Saved data entries
──────
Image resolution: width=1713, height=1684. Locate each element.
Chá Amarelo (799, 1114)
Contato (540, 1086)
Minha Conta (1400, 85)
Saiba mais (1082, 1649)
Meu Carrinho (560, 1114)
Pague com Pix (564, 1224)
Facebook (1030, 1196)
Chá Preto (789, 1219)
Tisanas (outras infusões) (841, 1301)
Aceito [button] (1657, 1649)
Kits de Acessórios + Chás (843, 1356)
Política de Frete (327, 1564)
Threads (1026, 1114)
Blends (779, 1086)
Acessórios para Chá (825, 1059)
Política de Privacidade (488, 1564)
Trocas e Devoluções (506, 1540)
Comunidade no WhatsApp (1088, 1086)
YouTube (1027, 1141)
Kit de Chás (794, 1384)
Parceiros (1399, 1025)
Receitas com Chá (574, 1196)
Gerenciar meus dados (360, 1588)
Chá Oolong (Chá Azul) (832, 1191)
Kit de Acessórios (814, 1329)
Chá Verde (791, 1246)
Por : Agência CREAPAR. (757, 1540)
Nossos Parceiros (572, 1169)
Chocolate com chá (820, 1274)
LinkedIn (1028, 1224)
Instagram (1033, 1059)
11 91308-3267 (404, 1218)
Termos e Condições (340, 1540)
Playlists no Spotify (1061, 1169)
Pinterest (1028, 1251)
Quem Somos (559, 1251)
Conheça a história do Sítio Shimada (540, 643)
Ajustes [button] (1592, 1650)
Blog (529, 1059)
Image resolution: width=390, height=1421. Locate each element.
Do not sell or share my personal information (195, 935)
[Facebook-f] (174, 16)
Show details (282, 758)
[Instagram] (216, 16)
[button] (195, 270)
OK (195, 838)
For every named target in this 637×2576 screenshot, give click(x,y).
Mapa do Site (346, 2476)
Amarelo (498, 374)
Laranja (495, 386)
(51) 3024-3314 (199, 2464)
──────
Your task is to quote the lines above, beginning with the first and ending with the one that holds "Parceiros (1399, 1025)".

RESPONSE BELOW:
Image resolution: width=1713, height=1684. Locate each element.
Chá Amarelo (799, 1114)
Contato (540, 1086)
Minha Conta (1400, 85)
Saiba mais (1082, 1649)
Meu Carrinho (560, 1114)
Pague com Pix (564, 1224)
Facebook (1030, 1196)
Chá Preto (789, 1219)
Tisanas (outras infusões) (841, 1301)
Aceito [button] (1657, 1649)
Kits de Acessórios + Chás (843, 1356)
Política de Frete (327, 1564)
Threads (1026, 1114)
Blends (779, 1086)
Acessórios para Chá (825, 1059)
Política de Privacidade (488, 1564)
Trocas e Devoluções (506, 1540)
Comunidade no WhatsApp (1088, 1086)
YouTube (1027, 1141)
Kit de Chás (794, 1384)
Parceiros (1399, 1025)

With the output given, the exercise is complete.